Puis le rat évoqua l'enfance de Freyja dont Sora ne savait rien. Ce ne fut pas le désir d'aventure de la jeune rate qui le troubla. Dans la tête de Sora, tous les enfants rêvaient de découvrir le monde. Non, ce fut autre chose qui lui fit ravaler sa salive : la réalisation que Freyja ne lui avait jamais parlé de ça.

Car Sora était en train de comprendre une chose, à son grand désarroi : il ne connaissait pas vraiment Freyja. Il ne l'avait pas autant cotoyée que Riku, que Kairi, que Donald et Dingo. Ses amis. Et les personnes qu'il avait croisé aux quatre coins de l'univers, avec lesquelles il s'était lié ? Il aimait les appeler ainsi : des amis. Il l'avait proclamé haut et fort, satisfait à l'idée que simplement le penser en faisait une vérité partagée.

Une angoisse le saisit et, comme au cimetière, il se sentit vaciller. Le lien entre Freyja et Aiden était si fort car il s'était nourri du temps. Freyja avait choisi Aiden même s'il ne croyait plus en elle. Ce n'était pas étonnant pour Sora, en fin de compte. N'avait-il pas lui même continué à croire en ses amis, même quand ceux-ci lui donnaient toutes les raisons d'arrêter ?

Comme d'habitude, dès son arrivée dans ce monde, il avait voulu aller vite, trop vite, en proclamant sa vérité. Il avait voulu faire ce qu'il savait faire, comme avant. Mais, le rat l'avouait, c'était la force du lien entre Freyja et Aiden qui avait sauvé le monde. Sora aurait du en être soulagé : il y avait bien un sens à ce qui s'était passé, une logique qui correspondait à sa propre expérience ! Pourtant, il ressentait toujours un certain malaise, une aigreur volatile. Et, réalisait-il enfin, ce n'était pas à cause de la mort de Freyja. Non, ce qui faisait plus que l'attrister, ce qui le minait profondément, c'était que...

Freyja n'était pas son amie.
Et il n'était pas au centre de l'histoire.

Avant son départ pour Sherwood, il avait vu Roxas, et Roxas lui avait dit qu'il n'était plus le héros. Bien sûr, Sora avait acquiescé. Mais c'était si dur. Si dur de croire que ce temps là était révolu. Et tout ici semblait lui prouver que c'était bel et bien le cas.

Ses épaules s'étaient affaissées. En face de lui, Aiden répétait la même question, comme une supplique désespérée. "Ou est-elle." Bon sang, pourquoi ne comprenait-il pas ? "Je vous l'ai dit. Elle est-"
"Ce n'est pas à toi qu'il parle."
"Hein ?"
Sora se tourna vers le loup blessé, prisonnier, qui était resté jusque là agenouillé et stoïque à observer la scène. L'animal montra ses crocs pour répondre, du mépris dans la voix : "Tu n'es qu'un humain. Un humain ne peut pas répondre à cette question. Tout comme un humain ne peut la ramener. Elle est morte et sera oubliée." Sora fronça les sourcils, répliquant du tac au tac : "Tu te trompes !" Ce qui provoqua un rire appuyé, sardonique du loup. "Tu es bête à t'acharner de la sorte. Le remords finira par vous perdre, toi et les tiens.
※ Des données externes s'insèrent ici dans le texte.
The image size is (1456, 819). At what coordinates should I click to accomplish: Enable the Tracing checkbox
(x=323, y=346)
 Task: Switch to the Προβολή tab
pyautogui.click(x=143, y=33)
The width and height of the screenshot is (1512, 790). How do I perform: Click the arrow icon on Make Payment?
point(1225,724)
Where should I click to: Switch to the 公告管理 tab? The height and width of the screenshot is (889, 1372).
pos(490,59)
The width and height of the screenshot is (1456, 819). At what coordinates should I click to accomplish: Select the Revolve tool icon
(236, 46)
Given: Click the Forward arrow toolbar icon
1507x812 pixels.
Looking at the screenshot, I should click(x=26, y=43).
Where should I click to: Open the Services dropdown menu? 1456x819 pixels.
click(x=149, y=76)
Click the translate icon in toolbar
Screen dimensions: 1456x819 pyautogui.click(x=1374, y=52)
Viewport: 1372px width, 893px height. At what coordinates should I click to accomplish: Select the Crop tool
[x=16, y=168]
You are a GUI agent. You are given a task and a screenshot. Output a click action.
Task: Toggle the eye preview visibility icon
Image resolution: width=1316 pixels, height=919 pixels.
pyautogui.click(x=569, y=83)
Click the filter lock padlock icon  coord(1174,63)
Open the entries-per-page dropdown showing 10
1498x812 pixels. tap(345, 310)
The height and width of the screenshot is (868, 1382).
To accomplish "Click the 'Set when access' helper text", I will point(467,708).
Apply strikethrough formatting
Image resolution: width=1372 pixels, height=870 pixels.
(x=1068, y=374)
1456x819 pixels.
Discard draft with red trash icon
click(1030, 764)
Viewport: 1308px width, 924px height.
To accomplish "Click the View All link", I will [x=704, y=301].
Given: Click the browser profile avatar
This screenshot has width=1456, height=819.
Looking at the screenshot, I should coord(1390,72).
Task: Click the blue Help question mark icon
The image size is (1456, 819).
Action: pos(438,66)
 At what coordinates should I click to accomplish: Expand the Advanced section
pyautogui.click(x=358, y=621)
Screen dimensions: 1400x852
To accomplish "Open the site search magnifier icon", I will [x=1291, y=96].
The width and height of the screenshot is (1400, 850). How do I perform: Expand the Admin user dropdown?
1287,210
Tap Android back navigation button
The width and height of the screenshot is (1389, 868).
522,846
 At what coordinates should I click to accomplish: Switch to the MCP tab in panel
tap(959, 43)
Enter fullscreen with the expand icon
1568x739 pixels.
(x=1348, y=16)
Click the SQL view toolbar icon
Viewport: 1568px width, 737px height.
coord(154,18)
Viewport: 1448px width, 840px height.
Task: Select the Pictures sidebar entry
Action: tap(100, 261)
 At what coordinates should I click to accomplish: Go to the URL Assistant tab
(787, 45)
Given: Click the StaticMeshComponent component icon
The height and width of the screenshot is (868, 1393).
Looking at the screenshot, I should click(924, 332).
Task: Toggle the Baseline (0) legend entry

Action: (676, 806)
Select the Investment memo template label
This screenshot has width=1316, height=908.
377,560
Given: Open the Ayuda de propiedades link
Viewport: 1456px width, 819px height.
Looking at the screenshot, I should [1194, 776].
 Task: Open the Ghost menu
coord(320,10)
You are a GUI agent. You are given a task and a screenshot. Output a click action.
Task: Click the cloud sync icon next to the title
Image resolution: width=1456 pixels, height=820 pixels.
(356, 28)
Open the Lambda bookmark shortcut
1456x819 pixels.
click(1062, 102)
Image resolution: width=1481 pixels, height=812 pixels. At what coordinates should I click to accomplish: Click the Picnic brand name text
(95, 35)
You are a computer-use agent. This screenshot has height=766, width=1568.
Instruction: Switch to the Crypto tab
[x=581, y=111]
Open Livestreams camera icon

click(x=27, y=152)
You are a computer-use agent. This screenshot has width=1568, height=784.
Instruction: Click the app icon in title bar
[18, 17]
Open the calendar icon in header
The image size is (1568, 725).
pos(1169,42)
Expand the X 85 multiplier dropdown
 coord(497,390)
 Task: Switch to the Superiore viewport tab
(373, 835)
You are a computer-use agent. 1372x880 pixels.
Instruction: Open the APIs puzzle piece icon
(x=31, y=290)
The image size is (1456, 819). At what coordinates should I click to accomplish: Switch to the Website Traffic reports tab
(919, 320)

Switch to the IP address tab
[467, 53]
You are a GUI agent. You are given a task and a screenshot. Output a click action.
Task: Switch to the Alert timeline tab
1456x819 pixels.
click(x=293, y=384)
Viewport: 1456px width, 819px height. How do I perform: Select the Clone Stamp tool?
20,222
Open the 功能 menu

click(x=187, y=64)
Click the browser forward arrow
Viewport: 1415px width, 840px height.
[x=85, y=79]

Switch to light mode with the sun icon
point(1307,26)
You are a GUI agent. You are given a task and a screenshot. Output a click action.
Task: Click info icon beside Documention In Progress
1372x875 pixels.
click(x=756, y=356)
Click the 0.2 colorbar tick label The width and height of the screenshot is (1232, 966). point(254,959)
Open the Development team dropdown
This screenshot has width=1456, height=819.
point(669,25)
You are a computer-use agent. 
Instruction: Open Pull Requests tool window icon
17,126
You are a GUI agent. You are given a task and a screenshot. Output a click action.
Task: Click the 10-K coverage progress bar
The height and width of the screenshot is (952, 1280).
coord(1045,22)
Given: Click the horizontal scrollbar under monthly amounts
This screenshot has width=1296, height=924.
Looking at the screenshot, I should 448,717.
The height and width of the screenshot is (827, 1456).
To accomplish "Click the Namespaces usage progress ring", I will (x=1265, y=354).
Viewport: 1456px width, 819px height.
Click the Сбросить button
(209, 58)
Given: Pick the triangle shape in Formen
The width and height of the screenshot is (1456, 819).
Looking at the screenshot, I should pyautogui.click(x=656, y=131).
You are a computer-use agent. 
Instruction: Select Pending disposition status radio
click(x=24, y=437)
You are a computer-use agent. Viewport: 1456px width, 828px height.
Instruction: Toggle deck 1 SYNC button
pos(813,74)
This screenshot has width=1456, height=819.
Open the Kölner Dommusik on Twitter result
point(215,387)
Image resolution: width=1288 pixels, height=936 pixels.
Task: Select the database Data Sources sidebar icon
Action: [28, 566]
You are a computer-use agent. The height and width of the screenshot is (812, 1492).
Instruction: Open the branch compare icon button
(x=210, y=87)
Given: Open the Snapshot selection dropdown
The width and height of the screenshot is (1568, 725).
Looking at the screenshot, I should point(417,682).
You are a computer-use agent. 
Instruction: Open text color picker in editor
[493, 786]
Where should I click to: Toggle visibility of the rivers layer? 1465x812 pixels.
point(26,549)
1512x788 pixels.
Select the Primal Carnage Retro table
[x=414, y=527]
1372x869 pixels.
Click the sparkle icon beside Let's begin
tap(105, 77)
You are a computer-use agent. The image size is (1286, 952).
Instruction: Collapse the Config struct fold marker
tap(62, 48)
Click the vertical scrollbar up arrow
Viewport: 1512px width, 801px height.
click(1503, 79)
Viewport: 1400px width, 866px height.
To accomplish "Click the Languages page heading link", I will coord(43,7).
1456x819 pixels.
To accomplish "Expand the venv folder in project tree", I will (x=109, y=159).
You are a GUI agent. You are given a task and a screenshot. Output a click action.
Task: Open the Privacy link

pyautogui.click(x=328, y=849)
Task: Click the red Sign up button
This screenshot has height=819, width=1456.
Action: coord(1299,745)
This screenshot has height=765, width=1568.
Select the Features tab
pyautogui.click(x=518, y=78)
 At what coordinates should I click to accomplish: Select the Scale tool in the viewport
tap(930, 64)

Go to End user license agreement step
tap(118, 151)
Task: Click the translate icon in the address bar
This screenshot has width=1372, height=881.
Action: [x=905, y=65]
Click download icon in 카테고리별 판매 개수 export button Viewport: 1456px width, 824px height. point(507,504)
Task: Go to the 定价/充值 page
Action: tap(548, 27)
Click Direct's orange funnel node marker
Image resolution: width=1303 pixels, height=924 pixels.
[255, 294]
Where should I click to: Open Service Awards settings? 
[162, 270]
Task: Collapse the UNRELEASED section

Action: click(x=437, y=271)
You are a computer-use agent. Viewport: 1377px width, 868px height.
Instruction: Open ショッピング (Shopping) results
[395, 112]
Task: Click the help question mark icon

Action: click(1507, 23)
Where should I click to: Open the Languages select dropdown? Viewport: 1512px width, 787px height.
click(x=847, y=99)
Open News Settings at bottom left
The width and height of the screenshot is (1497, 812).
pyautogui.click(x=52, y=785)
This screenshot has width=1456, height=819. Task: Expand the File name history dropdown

Il vous rend faibles."

*Je l'aime bien, lui.*
"Silence", ordonna Sora. "Je te signale que vous avez perdu."
"Vraiment ? A vous voir, je flaire que c'est bien temporaire."
*Il a raison et tu le sais. Cette guerre ne peut pas être gagnée. Tu perds ton-*
"Silence !" répéta Sora et il balança son coude dans la machoire du loup. Celle-ci craqua sous la force du coup et, le souffle rauque, l'animal gronda. Sora le regardait, un peu surpris : avait-il vraiment fait ça ? Le loup ne dit rien. Il se contenta de retrousser ses babines et lui sourire.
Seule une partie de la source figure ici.